--- What is being asked ---
Pictures must not appear in the copy. Set down exactly the line with "Task: Open Удаление программ menu item" and each line after it through the end of the data below.

□ □ □ □

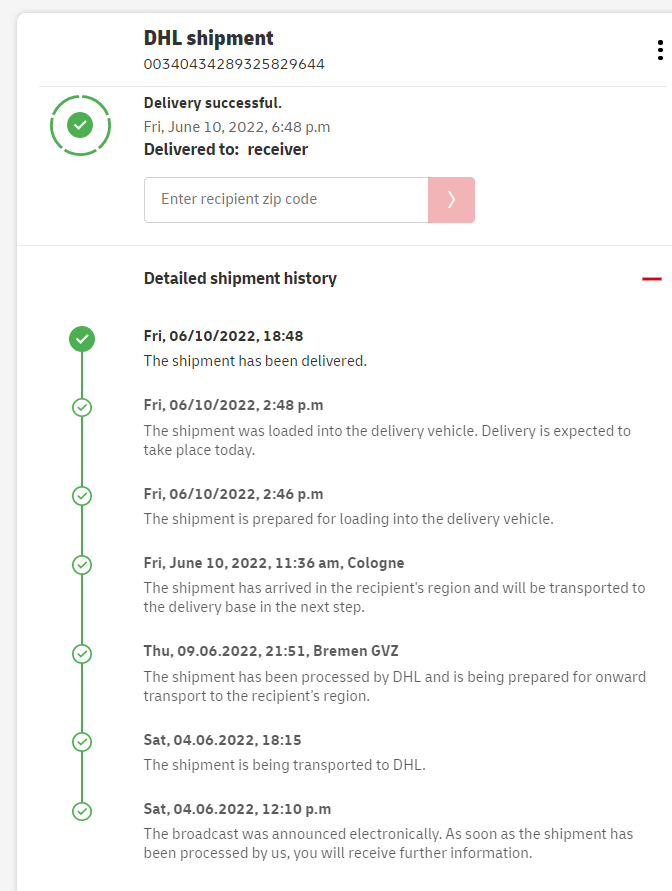Screen dimensions: 672x891
Task: Click checkmark icon beside Bremen GVZ event
Action: tap(83, 653)
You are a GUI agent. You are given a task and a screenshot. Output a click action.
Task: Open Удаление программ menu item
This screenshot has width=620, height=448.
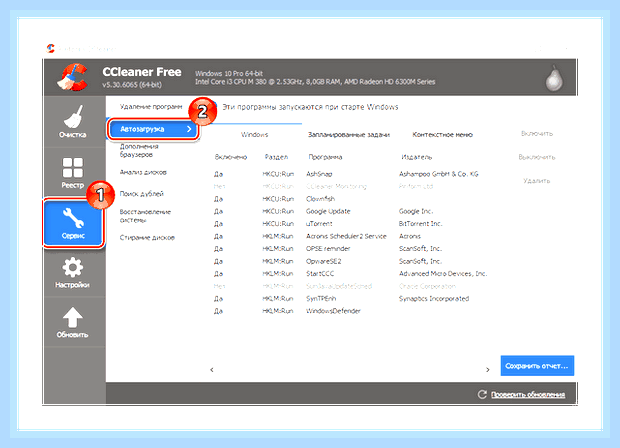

□ □ □ □

--- Exercise response ---
Task: Open Удаление программ menu item
This screenshot has width=620, height=448.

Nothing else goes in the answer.